Improvisation From The
Proscenium |
|||||||||
* Read
Part One * Read Part Three
“We are in the middle of a race between human skill as to means and human folly as to ends -- unless men increase in wisdom as much as in knowledge, increase of knowledge will be increase of sorrow.”
-- Bertrand Russell
We seldom heed what others have to say unless it has some immediate application to our own lives. Yet when the need arises to say something ourselves, we often expect others to listen as we mistakenly assume the role of prophet and succumb to the temptation to indulge in some amateur preaching. But libraries are replete with books filled with long sermons written in arcane and lifeless prose addressed to a nodding choir. So what couldn't be said in an essay of moderate length would have only added to the cacophony.
“Improvisation from the Proscenium: The Matter of Mind, Myth, and Metaphor” was written for a general readership having some background in science as well as the humanities. No claim was made to novelty in points of detail. The various theories presented as paradoxical philosophy are more thoroughly explained in the literature; however, many are abstruse -- some because they require considerable scholarship, others because they are not true.
I have
no pretensions of being an augur of doom. Besides, anyone who has anything
to say about the future is making it up anyway. My intent was to show the
important role that uncertainty plays in our lives. That is all I should
do. Make
up your own mind what you think. That is all you can do.

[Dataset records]

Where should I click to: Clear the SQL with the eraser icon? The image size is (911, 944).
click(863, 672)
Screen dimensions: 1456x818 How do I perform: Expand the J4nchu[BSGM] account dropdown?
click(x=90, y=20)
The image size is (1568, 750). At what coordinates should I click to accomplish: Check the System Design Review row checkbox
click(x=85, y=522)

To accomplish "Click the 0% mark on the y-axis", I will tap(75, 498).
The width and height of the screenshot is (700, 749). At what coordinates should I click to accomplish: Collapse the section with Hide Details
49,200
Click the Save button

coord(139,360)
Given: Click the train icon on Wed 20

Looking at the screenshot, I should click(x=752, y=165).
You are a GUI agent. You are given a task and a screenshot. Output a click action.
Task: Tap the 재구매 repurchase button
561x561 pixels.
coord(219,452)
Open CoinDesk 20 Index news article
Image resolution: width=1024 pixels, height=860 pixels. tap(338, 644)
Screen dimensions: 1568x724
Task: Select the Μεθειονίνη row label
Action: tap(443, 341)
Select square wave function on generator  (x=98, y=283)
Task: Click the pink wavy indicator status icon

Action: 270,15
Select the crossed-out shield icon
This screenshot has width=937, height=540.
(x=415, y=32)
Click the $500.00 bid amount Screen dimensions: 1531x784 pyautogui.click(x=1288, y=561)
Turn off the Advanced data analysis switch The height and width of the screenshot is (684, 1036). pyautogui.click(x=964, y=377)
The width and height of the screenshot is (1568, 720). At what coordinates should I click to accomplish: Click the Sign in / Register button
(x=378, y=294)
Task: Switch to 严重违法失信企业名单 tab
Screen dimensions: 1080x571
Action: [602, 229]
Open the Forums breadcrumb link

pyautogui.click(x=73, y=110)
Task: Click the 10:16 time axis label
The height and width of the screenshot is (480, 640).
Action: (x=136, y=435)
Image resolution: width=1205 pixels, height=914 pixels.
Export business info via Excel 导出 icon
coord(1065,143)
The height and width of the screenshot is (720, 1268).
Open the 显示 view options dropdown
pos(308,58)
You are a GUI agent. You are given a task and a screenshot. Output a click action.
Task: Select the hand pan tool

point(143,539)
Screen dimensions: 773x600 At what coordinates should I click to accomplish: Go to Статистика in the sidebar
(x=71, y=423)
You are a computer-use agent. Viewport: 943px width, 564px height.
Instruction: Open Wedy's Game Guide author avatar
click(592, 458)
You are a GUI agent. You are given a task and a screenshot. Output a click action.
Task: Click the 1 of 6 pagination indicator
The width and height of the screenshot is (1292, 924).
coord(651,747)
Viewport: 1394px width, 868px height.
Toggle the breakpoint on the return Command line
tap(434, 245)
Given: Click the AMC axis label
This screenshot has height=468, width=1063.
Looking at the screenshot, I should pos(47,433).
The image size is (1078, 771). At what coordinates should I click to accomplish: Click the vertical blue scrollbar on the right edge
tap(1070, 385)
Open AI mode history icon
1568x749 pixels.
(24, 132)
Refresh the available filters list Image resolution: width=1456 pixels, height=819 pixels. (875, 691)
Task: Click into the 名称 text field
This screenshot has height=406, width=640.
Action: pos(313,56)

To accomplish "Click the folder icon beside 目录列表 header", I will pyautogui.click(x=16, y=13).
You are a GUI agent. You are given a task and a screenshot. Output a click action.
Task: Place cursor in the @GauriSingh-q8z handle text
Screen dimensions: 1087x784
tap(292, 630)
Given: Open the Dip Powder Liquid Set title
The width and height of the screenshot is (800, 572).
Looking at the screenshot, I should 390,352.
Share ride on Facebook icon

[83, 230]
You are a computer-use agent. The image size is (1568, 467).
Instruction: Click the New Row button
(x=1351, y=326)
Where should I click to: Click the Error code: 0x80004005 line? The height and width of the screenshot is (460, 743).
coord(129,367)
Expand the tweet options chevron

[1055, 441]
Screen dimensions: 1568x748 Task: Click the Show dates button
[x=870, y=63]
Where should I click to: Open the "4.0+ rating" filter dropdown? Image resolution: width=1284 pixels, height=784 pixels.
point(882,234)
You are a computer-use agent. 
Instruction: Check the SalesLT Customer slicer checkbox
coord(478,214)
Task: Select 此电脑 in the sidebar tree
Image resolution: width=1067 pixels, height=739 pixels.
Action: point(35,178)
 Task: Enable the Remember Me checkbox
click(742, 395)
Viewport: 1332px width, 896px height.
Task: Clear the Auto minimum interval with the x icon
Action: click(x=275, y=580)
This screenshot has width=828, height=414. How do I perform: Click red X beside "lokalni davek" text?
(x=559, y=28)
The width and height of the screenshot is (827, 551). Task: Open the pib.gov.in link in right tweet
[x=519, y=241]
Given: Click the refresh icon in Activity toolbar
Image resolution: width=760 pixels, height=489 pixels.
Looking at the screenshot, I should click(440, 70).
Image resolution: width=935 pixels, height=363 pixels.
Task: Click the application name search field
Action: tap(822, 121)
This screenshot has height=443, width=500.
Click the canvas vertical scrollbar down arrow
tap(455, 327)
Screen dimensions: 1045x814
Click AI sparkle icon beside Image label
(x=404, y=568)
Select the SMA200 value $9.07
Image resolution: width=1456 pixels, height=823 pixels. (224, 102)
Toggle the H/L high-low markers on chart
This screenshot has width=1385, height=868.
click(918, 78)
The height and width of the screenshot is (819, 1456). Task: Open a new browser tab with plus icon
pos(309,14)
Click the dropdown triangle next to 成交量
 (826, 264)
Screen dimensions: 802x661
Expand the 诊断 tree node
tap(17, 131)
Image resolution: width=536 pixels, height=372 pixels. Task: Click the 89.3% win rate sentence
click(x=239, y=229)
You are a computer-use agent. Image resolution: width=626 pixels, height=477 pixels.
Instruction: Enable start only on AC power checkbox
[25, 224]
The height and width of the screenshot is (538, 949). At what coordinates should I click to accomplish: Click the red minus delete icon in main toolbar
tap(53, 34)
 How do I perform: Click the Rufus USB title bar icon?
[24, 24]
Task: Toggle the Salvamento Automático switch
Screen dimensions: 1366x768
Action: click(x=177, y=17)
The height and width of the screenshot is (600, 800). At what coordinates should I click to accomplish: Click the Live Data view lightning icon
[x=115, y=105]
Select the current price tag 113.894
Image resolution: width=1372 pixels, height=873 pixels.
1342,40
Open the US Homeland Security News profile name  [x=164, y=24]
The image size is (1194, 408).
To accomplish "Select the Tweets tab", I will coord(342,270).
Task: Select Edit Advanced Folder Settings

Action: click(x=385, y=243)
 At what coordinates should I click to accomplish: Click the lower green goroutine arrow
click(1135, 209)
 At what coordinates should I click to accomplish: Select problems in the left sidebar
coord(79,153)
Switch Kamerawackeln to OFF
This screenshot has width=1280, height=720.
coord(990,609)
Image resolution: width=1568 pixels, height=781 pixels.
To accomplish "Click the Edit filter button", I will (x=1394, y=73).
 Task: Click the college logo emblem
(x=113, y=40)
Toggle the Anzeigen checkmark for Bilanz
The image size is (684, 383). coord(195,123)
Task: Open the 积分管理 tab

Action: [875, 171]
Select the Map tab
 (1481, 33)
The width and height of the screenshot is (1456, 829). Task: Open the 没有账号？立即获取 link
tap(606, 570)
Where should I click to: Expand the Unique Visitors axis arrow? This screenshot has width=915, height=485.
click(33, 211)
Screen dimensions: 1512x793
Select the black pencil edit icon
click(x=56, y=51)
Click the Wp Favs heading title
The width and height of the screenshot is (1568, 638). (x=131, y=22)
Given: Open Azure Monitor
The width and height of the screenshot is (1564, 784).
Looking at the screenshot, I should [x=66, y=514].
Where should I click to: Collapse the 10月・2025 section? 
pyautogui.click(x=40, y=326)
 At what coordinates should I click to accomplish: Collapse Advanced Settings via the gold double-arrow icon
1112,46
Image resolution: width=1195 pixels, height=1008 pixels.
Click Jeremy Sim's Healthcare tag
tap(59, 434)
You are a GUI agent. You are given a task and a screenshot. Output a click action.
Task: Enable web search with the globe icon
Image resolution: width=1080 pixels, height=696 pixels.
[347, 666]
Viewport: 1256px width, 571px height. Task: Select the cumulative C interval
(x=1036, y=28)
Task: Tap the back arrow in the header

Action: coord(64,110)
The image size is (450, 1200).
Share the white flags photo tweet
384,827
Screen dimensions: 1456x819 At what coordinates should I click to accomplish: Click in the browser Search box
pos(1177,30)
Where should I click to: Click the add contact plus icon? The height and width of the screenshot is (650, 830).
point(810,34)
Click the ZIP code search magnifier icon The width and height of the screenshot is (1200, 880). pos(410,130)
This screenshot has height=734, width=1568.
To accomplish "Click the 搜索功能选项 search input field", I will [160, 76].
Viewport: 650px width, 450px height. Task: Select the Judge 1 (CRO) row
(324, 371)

| What to do |
**A.** Reproduce the part of the essay that opens with the words containing "-- Bertrand Russell" and closes with "to the cacophony.".
**B.** State whether each statement agrees with the essay, answering yes or no and quoting the deciding words: (i) The essay was aimed at readers with some background in both science and the humanities. (ii) The essay claims novelty in points of detail. (iii) The writer claims to be an augur of doom.
The listing above has no connection to the essay.

| Answers for the tasks |
**A.**
-- Bertrand Russell
We seldom heed what others have to say unless it has some immediate application to our own lives. Yet when the need arises to say something ourselves, we often expect others to listen as we mistakenly assume the role of prophet and succumb to the temptation to indulge in some amateur preaching. But libraries are replete with books filled with long sermons written in arcane and lifeless prose addressed to a nodding choir. So what couldn't be said in an essay of moderate length would have only added to the cacophony.

**B.**
(i) Yes: "was written for a general readership having some background in science as well as the humanities"
(ii) No: "No claim was made to novelty in points of detail."
(iii) No: "no pretensions of being an augur of doom"